Though we sometimes doubt and often resist God’s desire to protect and save us, our God persists. In holy baptism, God’s people have been called and gathered into a God-initiated relationship that will endure. Lent provides the church with a time and a tradition in which to seek God’s face again. Lent provides another occasion to behold the God of our salvation in the face of the Blessed One who “comes in the name of the Lord.”
Readings and Psalm
- Genesis 15:1-12, 17-18
The covenant with Abram and his descendants
- Psalm 27
In the day of trouble, God will give me shelter. (Ps. 27:5)
- Philippians 3:17–4:1
Our citizenship is in heaven from where we expect a Savior
- Luke 13:31-35
I have desired to gather Jerusalem as a hen gathers her brood
Purpose and Perseverance
This week’s gospel text from Luke presents another temptation for Jesus. The Pharisees approach Jesus with a warning about his safety, telling him to “get away from here, for Herod wants to kill you” (Luke 13:31). Not only do the Pharisees want Jesus to leave, but one can assume they also want Jesus to stop doing what he was doing: speaking against the Pharisees, teaching about God, and healing on the sabbath. We know the Pharisees are “very hostile” (Luke 11:53) toward Jesus, so we can conclude that their warning is not a genuine expression of concern but rather an attempt to stop his mission and ministry.

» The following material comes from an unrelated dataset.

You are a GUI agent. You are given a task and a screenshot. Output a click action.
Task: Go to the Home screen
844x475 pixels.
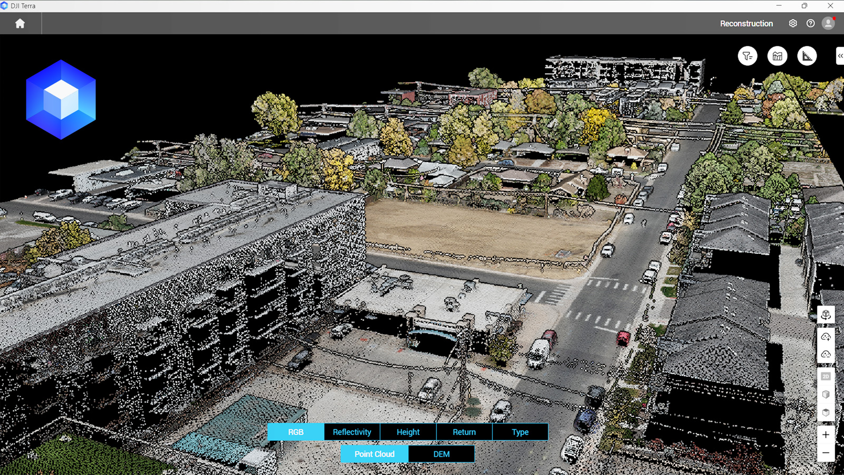[x=20, y=24]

However, Jesus will not be distracted or turned away from his purpose, even if that includes moving toward his own death in Jerusalem. In Jesus’ ability to fulfill his purpose, even in the midst of opposition, we find inspiration as we seek to live our lives in concert with God’s purposes. As Christians, Jesus’ purpose is our purpose. The church, the body of Christ, doesn’t exist for itself. Rather, the church exists to be a partner with God in God’s mission to love, bless, and reconcile the world.